* **WHAT YOU SHOULD DO**
Report every line of the data that includes "blue".

(Collected data entries)
>>>>

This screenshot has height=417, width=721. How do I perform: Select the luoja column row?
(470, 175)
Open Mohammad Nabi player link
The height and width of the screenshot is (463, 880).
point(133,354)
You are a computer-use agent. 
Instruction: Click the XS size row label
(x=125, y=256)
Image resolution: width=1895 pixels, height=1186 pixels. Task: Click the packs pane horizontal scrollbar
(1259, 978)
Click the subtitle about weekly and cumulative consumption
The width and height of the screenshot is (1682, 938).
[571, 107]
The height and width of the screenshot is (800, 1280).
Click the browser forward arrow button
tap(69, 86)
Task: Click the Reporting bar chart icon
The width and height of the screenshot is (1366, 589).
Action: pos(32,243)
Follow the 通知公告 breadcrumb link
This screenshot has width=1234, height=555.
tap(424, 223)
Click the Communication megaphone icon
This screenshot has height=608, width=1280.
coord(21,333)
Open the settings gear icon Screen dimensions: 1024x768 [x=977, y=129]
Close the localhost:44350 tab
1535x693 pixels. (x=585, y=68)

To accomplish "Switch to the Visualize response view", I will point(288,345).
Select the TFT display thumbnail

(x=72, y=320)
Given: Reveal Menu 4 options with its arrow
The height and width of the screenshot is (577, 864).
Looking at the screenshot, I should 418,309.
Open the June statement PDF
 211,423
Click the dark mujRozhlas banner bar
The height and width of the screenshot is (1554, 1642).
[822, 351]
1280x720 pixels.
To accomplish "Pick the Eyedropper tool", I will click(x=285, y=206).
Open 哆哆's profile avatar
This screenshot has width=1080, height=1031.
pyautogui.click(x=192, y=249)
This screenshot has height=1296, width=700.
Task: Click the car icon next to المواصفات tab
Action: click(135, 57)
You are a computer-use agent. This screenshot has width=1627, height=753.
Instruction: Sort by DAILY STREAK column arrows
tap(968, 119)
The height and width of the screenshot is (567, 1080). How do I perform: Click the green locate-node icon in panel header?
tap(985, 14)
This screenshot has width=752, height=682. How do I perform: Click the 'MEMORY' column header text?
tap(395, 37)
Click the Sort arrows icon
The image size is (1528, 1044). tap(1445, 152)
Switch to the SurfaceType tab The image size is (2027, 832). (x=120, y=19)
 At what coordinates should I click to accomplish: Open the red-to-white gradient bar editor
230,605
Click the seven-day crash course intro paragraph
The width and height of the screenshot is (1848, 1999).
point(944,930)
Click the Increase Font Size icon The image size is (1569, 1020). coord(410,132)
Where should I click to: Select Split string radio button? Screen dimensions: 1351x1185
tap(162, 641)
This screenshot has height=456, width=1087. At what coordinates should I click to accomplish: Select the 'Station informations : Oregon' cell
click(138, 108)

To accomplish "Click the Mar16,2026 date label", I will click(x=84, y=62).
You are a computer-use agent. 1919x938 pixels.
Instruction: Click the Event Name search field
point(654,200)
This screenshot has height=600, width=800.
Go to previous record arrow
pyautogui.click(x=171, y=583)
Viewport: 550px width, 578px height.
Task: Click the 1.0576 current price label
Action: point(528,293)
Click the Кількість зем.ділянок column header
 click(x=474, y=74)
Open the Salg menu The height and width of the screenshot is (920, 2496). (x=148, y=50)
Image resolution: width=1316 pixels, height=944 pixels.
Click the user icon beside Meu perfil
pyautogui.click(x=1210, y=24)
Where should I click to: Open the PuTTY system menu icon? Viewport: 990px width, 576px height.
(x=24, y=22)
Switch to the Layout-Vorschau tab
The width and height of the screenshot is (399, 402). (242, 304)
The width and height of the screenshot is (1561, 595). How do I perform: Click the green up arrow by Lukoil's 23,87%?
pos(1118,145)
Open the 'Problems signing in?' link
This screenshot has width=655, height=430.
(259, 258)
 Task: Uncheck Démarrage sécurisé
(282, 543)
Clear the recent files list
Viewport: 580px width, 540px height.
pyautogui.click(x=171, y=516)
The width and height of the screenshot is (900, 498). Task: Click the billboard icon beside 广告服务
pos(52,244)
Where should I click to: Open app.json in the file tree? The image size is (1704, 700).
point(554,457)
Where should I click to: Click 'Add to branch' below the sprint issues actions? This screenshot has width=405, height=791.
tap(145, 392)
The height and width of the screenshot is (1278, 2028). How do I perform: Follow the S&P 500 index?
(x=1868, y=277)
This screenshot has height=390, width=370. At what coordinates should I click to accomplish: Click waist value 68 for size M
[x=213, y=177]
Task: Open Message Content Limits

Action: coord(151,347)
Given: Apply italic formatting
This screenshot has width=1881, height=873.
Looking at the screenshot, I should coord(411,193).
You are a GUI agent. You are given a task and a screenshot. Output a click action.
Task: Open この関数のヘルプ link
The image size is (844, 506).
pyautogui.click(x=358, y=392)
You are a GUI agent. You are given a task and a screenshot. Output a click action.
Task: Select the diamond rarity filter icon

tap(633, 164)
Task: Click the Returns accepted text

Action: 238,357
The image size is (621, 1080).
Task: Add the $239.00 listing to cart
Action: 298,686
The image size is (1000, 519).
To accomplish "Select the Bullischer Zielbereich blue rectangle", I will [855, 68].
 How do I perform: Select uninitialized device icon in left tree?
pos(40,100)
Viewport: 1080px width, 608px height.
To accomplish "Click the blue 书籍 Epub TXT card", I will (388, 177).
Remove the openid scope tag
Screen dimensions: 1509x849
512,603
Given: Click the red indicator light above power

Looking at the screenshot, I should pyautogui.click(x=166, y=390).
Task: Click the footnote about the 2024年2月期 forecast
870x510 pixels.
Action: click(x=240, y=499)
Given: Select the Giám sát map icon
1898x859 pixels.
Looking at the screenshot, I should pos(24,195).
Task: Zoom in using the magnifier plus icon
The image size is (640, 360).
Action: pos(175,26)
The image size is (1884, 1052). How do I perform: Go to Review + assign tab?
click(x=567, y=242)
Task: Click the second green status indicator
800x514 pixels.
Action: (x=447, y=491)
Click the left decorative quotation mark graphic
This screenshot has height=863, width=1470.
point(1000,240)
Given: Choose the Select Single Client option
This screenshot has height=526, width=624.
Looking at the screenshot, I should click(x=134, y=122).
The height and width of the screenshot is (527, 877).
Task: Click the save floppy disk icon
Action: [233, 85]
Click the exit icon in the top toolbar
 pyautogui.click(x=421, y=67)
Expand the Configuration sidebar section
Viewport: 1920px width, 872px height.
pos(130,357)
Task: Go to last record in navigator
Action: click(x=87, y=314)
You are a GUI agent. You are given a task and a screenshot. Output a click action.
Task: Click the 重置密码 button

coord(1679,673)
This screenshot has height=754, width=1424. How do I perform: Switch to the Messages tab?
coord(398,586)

<<<<

* **OUTPUT FOR THIS TASK**
To accomplish "Select the Bullischer Zielbereich blue rectangle", I will [855, 68].
To accomplish "Click the blue 书籍 Epub TXT card", I will (388, 177).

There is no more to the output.